The State of Minnesota attempted to solve this issue starting in the early 1990s with the formation of the Minnesota Health Care Commission. This group, which totaled nearly 30 members, was made up of labor union members, representatives of health insurance companies, consumers, health care providers, and people appointed by organizations as specified under the Commission’s governing legislation (Minnesota Statute 62J.05).

Among the Commission’s goals were universal coverage for all Minnesotans, increased availability of coverage despite a person’s state of health, and improved access to services, with an implementation date set of July 1997. In March of that year, citing both successes and failures, the commission requested that Governor Arne Carlson disband the group, which he did.

John Gunyou, committee chair, stated at the time, “This is not to say that the work on health care is finished. Rather, commission members believe that the important work that remains to be done on long-term care, un-insurance, and health technology should be done in different venues.”

Although universal health care may not yet have been achieved, one thing that had come out of the commission’s work was the MinnesotaCare program.

Originally known as the HealthRight Program, MinnesotaCare is funded by a combination of member premiums, and money from the federal government, a 2 percent state-wide tax on health care services (which some might see as counter productive to keeping health care costs down). It is aimed at uninsured Minnesotans who meet the following requirements:

• Minnesota residency (with different requirements for single adults, children under the age of 21, and pregnant women).

• The ability to provide a Social Security number or proof of immigration status.

• Lack of any insurance coverage for 4 months (known as the ”4 Month Rule”) and lack of Employers Subsidized Insurance (ESI) within the previous 18 months (the ”18 Month Rule”).

• Be within certain income guidelines (although there are some exceptions for pregnant women). Families must be at or below 275 percent of Federal Poverty Guidelines (FPG), while adults without children must have an income below 175 percent of FPG.

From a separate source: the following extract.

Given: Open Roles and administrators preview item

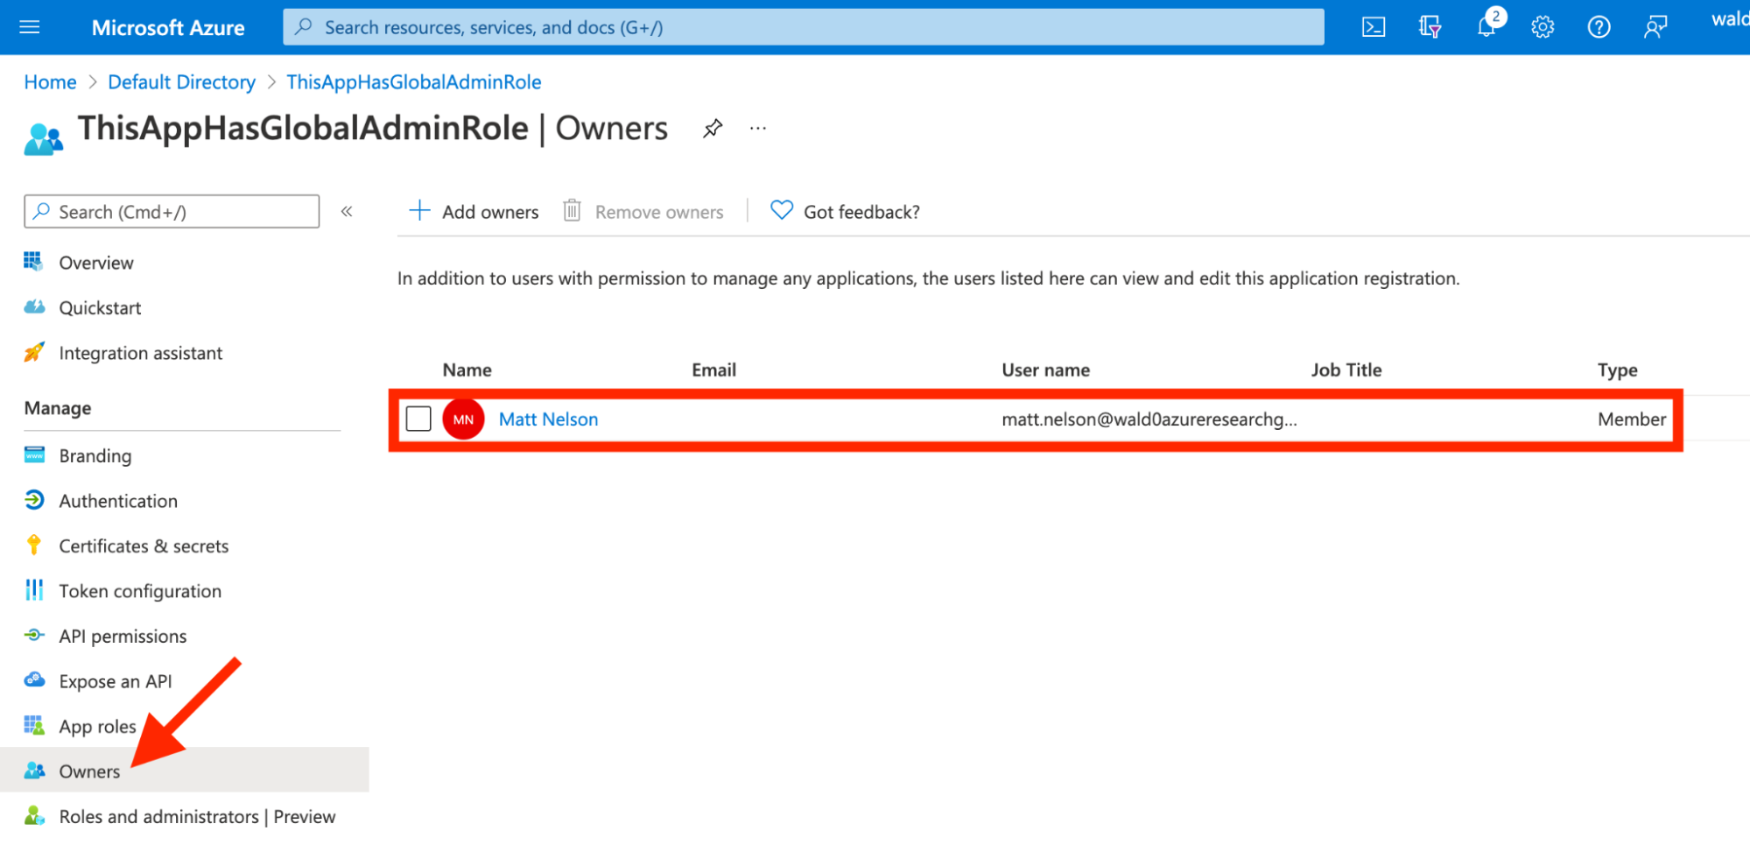Looking at the screenshot, I should pos(197,817).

• User’s ability to make copayments on prescription drugs, inpatient hospital stays, etc.

Applications for MinnesotaCare must be sent via mail (applications are available online). Once received, the application is time stamped, and must be processed within the next 30 days. Also, information given to MinnestoaCare is private, but part of the application process releases this information to the Minnesota Departments of Revenue, the Department of Jobs and Training, the Department of Health, child support enforcement agencies, county human services departments, healthcare providers, and within MinnesotaCare.

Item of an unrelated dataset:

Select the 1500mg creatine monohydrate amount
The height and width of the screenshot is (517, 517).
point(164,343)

Once approved, clients choose from approved providers, and then will receive two coverage related cards, one from Minnesota Health Care Program and another from their medical provider. These cards must be presented whenever clients receive care.

Premium amounts will depend on a number of factors. For example, a single, childless adult making between $1,000 and $1,500 a month would be eligible for MinnesotaCare, and have monthly payments between $30 and $80. A family of three with the same monthly income would also quality, but their payments would be between $18 and $42.

Coverage must be paid for in the previous month, which means a premium due on January 15, 2008 would go toward 2008 coverage. Coverage will be cancelled if payment hasn’t been received by noon of the last working day of the month (in the above case, January 31, 2008).

When this occurs, the “4 Month Rule” goes into effect, and the client missing payment would be unable to reapply for coverage until the four months have passed, plus, they would then have to make up payments for missed months.

When coverage is stopped, MinnesotaCare will send info regarding this 10 days prior to loss of benefits. If the person in question makes a written request to prevent termination within 10 days of notification, their coverage would continue. However, they would need to continue to make premium payments on time, with the provison that they make timely payments

If a MinnesotaCare client decides that he or she no longer wants coverage, the person must contact the program as soon as possible.